Make the forecast (stochastic: the seed matters)

inner_steps = 24  # save model outputs once every 24 hours
outer_steps = 4 * 24 // inner_steps  # total of 4 days
timedelta = np.timedelta64(1, 'h') * inner_steps
times = np.arange(outer_steps) * inner_steps  # time axis in hours

inputs = model.inputs_from_xarray(eval_era5.isel(time=0))
input_forcings = model.forcings_from_xarray(eval_era5.isel(time=0))
initial_state = model.encode(inputs, input_forcings, rng=42)

# use persistence for forcing variables (SST and sea ice cover)
all_forcings = model.forcings_from_xarray(eval_era5.head(time=1))

final_state, predictions = model.unroll(
    initial_state,
    all_forcings,
    steps=outer_steps,
    timedelta=timedelta,
    start_with_input=True,
)
predictions_ds = model.data_to_xarray(predictions, times=times)

Forecast skill

target_trajectory = model.inputs_from_xarray(
    eval_era5
    .thin(time=(inner_steps // data_inner_steps))
    .isel(time=slice(outer_steps))
)
target_data_ds = model.data_to_xarray(target_trajectory, times=times)

combined_ds = xarray.concat([target_data_ds, predictions_ds], 'model')
combined_ds.coords['model'] = ['ERA5', 'NeuralGCM']

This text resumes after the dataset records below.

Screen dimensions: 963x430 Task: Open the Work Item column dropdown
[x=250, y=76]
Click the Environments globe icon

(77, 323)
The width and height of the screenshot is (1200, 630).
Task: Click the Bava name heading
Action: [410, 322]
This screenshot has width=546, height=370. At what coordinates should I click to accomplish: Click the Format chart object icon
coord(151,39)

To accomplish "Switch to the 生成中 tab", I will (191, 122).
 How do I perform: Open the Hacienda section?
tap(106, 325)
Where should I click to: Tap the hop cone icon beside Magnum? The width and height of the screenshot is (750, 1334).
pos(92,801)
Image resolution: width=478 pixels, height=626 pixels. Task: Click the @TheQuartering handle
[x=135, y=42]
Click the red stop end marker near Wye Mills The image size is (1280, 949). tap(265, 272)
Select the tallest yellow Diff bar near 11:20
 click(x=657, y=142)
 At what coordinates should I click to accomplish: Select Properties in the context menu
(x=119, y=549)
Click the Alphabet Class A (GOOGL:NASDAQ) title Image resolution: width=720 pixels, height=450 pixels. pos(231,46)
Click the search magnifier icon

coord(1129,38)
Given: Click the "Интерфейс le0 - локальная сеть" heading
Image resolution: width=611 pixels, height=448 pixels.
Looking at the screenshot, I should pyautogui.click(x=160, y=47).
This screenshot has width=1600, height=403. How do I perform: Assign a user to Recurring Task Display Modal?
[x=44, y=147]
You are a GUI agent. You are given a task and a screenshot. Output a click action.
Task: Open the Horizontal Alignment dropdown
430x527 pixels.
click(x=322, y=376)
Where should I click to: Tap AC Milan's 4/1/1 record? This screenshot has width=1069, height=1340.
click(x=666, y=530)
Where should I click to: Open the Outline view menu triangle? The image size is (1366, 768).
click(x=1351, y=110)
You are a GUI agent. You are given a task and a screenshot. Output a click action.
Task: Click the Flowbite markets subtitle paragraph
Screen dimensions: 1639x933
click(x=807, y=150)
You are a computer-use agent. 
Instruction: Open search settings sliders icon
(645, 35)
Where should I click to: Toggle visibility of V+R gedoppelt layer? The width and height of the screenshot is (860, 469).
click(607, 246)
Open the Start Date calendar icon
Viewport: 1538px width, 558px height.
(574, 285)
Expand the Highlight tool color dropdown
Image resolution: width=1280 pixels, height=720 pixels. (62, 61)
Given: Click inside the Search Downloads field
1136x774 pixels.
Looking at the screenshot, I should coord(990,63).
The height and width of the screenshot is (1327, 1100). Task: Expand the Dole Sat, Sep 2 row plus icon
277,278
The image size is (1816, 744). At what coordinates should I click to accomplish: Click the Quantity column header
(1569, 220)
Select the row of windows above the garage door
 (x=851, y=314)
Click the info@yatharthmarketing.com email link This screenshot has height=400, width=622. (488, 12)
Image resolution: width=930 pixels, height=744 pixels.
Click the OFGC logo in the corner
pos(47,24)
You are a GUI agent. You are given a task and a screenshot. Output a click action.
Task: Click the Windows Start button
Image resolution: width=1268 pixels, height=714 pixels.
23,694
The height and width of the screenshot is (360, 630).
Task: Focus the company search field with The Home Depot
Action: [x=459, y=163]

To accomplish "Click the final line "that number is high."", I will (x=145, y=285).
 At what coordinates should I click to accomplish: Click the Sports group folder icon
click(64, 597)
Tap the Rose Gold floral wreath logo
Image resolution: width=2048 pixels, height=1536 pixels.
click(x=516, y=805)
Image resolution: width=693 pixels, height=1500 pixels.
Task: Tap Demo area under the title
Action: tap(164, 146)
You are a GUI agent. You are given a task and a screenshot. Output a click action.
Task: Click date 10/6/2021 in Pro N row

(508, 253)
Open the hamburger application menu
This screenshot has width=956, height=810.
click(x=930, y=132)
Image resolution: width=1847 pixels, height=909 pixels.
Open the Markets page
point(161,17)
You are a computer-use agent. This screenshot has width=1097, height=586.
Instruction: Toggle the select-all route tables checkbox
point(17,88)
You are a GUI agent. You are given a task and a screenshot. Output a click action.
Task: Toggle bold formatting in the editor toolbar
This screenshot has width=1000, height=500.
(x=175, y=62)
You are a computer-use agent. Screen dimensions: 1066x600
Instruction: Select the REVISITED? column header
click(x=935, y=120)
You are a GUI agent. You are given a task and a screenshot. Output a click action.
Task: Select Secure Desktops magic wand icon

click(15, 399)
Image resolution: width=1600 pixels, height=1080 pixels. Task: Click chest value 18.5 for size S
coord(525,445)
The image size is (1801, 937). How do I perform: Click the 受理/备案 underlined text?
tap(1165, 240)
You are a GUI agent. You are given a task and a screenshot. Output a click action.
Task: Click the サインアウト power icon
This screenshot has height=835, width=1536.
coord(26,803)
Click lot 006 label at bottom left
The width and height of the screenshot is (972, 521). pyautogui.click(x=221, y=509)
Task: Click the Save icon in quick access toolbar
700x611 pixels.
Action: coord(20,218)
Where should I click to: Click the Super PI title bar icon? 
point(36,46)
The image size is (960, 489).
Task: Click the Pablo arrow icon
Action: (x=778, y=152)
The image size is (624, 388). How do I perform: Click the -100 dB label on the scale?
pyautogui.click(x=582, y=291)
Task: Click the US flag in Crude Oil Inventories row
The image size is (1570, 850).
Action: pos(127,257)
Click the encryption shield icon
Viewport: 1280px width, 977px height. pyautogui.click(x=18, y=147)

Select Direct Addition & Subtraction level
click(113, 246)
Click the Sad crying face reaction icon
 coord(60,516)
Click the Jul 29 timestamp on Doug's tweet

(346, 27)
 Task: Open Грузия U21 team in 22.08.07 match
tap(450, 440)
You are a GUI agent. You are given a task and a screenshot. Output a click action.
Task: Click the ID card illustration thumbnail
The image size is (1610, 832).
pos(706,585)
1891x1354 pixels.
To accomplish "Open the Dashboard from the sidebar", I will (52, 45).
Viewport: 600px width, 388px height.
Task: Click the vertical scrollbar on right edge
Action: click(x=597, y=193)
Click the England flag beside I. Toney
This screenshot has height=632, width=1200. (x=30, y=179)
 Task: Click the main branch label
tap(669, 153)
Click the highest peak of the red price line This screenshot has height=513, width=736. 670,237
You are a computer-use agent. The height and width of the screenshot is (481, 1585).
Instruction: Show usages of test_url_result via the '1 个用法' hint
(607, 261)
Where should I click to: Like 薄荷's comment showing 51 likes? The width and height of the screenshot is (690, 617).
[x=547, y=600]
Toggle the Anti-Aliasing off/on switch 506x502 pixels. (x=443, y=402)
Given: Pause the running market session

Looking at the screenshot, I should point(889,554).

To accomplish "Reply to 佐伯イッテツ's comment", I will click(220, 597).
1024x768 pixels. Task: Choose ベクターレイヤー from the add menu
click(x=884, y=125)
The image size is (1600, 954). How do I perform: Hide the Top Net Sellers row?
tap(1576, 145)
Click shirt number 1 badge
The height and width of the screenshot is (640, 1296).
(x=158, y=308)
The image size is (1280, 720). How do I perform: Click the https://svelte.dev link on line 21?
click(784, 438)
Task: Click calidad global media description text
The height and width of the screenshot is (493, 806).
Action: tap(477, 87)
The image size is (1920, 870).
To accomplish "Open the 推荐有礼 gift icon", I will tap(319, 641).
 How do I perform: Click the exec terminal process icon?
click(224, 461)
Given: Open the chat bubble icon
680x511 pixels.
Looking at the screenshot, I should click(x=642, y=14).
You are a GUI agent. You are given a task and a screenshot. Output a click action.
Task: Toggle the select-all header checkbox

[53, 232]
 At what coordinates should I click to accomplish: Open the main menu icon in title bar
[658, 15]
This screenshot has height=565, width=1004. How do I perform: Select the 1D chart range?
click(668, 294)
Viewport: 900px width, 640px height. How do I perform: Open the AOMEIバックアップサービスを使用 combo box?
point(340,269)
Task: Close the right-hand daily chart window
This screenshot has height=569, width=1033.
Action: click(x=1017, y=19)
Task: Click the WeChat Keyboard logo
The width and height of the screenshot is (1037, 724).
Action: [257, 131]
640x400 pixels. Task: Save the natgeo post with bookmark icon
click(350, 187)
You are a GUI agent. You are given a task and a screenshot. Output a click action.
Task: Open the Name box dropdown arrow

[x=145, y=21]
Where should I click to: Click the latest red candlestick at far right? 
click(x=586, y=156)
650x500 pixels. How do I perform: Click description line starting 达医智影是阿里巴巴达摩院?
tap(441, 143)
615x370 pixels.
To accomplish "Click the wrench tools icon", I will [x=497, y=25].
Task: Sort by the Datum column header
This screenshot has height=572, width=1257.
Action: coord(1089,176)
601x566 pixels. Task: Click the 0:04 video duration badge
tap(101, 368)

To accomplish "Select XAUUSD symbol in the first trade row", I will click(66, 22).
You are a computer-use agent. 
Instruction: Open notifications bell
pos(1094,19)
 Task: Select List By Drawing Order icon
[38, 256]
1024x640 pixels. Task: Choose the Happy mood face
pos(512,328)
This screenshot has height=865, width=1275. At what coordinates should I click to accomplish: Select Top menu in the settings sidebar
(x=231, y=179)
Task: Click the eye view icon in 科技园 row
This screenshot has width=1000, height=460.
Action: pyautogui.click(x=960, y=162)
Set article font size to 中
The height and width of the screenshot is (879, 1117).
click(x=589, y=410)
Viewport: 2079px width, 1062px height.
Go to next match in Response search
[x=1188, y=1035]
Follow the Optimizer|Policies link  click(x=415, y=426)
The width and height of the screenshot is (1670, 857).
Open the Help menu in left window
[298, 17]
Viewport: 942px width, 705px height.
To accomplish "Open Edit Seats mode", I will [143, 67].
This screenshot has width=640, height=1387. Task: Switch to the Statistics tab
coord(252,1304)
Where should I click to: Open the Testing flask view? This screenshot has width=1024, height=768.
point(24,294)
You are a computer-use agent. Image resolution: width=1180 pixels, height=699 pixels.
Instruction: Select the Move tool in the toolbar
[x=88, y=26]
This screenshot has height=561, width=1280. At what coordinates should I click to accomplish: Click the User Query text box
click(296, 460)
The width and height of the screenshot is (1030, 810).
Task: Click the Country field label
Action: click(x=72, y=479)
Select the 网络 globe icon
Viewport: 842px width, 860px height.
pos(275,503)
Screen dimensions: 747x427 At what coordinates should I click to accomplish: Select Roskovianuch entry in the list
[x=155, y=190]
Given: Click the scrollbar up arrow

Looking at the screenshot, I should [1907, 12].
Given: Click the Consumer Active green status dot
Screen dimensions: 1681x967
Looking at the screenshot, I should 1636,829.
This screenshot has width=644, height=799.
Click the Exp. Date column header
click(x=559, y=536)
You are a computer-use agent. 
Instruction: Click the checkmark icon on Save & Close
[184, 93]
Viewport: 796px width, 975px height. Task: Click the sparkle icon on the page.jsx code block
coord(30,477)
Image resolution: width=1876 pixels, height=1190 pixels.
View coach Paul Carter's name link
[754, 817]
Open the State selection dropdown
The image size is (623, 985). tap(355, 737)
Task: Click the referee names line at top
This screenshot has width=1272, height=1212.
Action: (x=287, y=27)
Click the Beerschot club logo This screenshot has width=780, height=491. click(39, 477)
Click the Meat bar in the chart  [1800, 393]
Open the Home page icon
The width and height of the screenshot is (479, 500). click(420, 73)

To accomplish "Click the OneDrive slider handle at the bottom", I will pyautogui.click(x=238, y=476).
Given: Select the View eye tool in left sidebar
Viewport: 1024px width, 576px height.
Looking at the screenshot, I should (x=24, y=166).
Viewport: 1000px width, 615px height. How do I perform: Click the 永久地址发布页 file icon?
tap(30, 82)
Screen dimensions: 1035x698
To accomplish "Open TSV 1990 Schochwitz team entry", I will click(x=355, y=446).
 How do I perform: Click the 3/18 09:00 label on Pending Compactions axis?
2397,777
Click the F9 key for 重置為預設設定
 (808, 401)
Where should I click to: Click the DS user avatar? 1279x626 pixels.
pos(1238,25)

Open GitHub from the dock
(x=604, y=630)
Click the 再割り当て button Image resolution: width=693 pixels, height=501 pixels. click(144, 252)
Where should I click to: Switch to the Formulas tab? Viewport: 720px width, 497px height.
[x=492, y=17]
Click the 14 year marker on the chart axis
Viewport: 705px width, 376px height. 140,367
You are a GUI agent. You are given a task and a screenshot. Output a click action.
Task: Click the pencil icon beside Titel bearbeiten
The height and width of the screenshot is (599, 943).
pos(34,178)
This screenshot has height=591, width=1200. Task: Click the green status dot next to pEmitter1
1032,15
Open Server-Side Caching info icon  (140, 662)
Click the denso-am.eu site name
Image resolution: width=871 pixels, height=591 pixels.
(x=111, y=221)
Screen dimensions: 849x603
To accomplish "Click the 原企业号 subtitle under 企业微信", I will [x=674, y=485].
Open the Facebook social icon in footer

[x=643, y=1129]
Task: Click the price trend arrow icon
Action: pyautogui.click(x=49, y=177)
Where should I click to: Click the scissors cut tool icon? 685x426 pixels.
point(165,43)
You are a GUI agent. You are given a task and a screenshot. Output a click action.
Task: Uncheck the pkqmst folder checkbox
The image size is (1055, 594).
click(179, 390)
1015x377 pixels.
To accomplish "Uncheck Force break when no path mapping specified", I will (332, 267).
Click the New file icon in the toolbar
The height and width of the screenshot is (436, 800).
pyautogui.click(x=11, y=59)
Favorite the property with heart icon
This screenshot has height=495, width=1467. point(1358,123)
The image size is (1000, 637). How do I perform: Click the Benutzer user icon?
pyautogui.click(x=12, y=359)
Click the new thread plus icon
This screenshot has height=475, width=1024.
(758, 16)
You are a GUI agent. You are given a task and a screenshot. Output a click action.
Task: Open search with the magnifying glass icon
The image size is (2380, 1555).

w = np.cos(np.deg2rad(combined_ds.latitude))
t850 = combined_ds.sel(level=850).temperature.isel(time=-1)
rmse = float(np.sqrt(
    ((t850.sel(model='NeuralGCM') - t850.sel(model='ERA5')) ** 2)
    .weighted(w).mean()
))
persistence = float(np.sqrt(
    ((combined_ds.sel(model='ERA5', level=850).temperature.isel(time=0)
      - t850.sel(model='ERA5')) ** 2).weighted(w).mean()
))
print(f'day-4 T850 RMSE: forecast {rmse:.2f} K, persistence {persistence:.2f} K')

day-4 T850 RMSE: forecast 1.44 K, persistence 4.15 K

Daily precipitation

The cumulative precipitation output differenced over the daily output interval gives daily accumulations (×1000 for mm/day):

daily_precip_mm = (
    predictions_ds.precipitation_cumulative_mean.diff('time') * 1000
).squeeze('surface', drop=True)
w = np.cos(np.deg2rad(predictions_ds.latitude))
global_mean = daily_precip_mm.weighted(w).mean(['longitude', 'latitude'])
print('global mean precipitation (mm/day):', np.round(global_mean.data, 2))
daily_precip_mm.plot(
    x='longitude', y='latitude', col='time', robust=True, aspect=2, size=2,
    cbar_kwargs={'label': 'precipitation (mm/day)'},
);

global mean precipitation (mm/day): [2.94 3.31 3.27]

Evaporation rate (day 4)

predictions_ds.evaporation.isel(time=-1).squeeze('surface', drop=True).plot(
    x='longitude', y='latitude', robust=True, aspect=2, size=2.5,
    cbar_kwargs={'label': 'evaporation (kg m$^{-2}$ s$^{-1}$, ERA5 sign)'},
);